JAKARTA|SUDUTPANDANG.ID – Seorang pengusaha bernama Anthonny Wiebisono, melayangkan gugatan Perbuatan Melawan Hukum (PMH) terhadap PT Bank Central Asia (BCA) Tbk, Otoritas Jasa Keuangan (OJK), Bank Indonesia (BI) dan semua pihak yang berkaitan dalam pengaturan, pelaksanaan dan pengawasan penagihan kartu kredit ke Pengadilan Negeri (PN) Jakarta Pusat.
Gugatan PMH tersebut tercatat di PN Jakarta Pusat dengan nomor No: 142/Pdt.G/2024/PN. Jkt.Pst. Sidang dipimpin majelis hakim Budi Prayitno.
Dalam gugatannya, penggugat memohon tergugat menghapus saldo tagihan nasabah pada sistem M-Banking BCA. Menghapus nama nasabah dari daftar hitam pada Bank Indonesia Checking / SLIK OJK. Mengaktifkan kembali Kartu Kredit atas nama nasabah
Penggugat juga memohon tergugat mengumumkan permintaan maaf mengenai ketidaknyaman nasabah atas pelanggaran etika dalam penagihan yang dilakukan oleh para penagih atau agency dan debt collector yang bekerja sama dan ditugaskan oleh BCA, pada 2 (dua) harian media massa nasional.
Selanjutnya menarik peredaran data tagihan dan merehabilitasi nama baik nasabah dari para penagih atau pihak ketiga, agency dan debt collector.
Tanpa syarat apapun, penggugat meminta ganti rugi berupa kerugian materiil sebesar Rp300.000, dana yang di-auto debit dari rekeningnya pada Selasa, 27 Februari 2024, Pukul 16.36 WIB meskipun dana pelunasan sudah diterima pada 22 Februari 2024. Kemudian kerugian imateril sbesar Rp 10 miliar secara tunai dan sekaligus.
Dalam keterangan tertulis, Jumat (15/3/2024), langkah hukum itu ditempuh penggugat karena dirinya merasa dipermalukan dan direndahkan harkat martabatnya.
Ia menyebut BCA telah menyebar data nasabah kartu kredit macet kepada pihak ketiga yang diakui sebagai agency penagihan atau debt collector. Akibatnya ia diterror melalui telepon secara beruntun dan terjadi pelanggaran etika dalam melakukan penagihan yang diatur oleh BI dan OJK.

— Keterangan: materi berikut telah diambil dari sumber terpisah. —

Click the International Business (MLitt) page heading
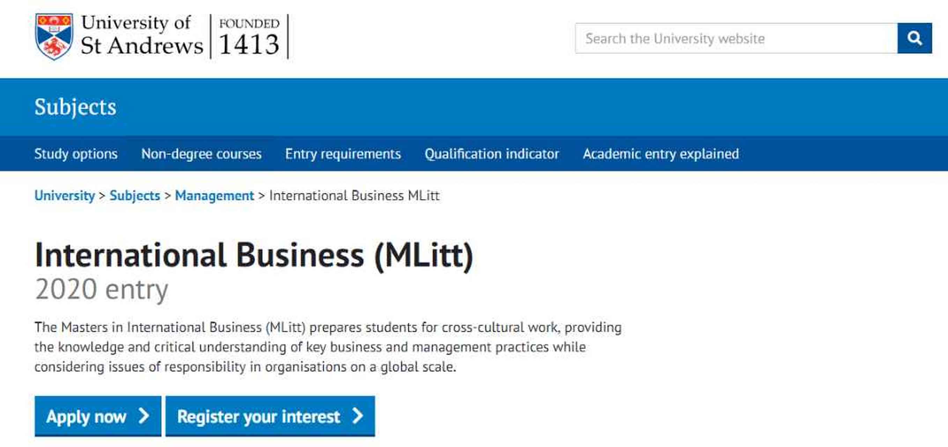 click(254, 256)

Penggugat menilai tindakan BCA sebagai Perbuatan Melanggar Hukum sebagaimana diatur dalam Pasal 1365 KUH Perdata, jo. Pasal 1366 KUH Perdata dan Pasal 1367 KUH Perdata. Kemudian Peraturan Bank Indonesia (PBI) No. 23 /6 /PBI /2021 tentang Penyedia Jasa Pembayaran.
Penggugat mengaku telah melunasi tagihan kartu kredit melalui program pelunasan diskon. Dari nilai tagihan Rp25.492.500,- diskon 20 persen, ia membayar sebanyak tiga kali sebesar Rp. 6.798.500,- per bulan.

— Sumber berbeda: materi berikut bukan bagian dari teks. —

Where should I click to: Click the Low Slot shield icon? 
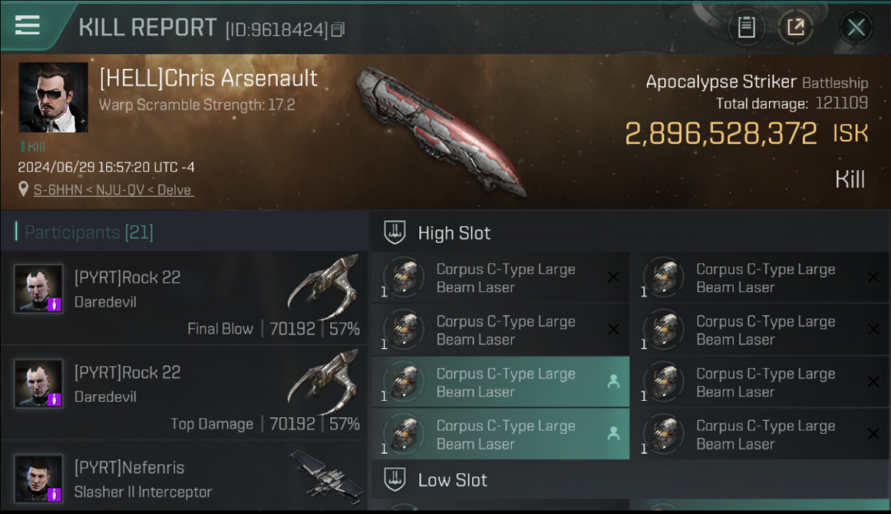coord(395,479)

Nasabah melakukan pembayaran hingga pelunasan sesuai jangka waktu yang disepakati dan BCA telah menerima dana pelunasan pada 22 Februari 2024.
Nasabah meminta pihak PT Spartha Madu Jaya untuk mengurus surat keterangan lunas yang dijanjikan dan menghapus sisa tagihan sebesar Rp. 5.047.000,- yang masih muncul pada sistem m-banking.

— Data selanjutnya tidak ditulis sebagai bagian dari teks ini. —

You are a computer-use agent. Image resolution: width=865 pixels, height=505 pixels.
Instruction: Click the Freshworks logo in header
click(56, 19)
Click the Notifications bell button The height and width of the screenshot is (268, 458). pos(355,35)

Namun pada pada Selasa, 27 Februari 2024, Pukul 16.36 WIB, ternyata BCA kembali melakukan auto debet dana dari rekeningnya sebesar Rp300.000. Meski telah mengadukan melalui e-mail ke Hallo BCA, namun penggugat tidak mendapat penjelasan yang diharapkan. Nasabah pun akhirnya mengajukan gugatan ke PN Jakarta Pusat.
Atas gugatan PMH yang dilayangkan nasabah tersebut, baik pihak BCA, OJK dan BI belum dapat dikonfirmasi.(tim)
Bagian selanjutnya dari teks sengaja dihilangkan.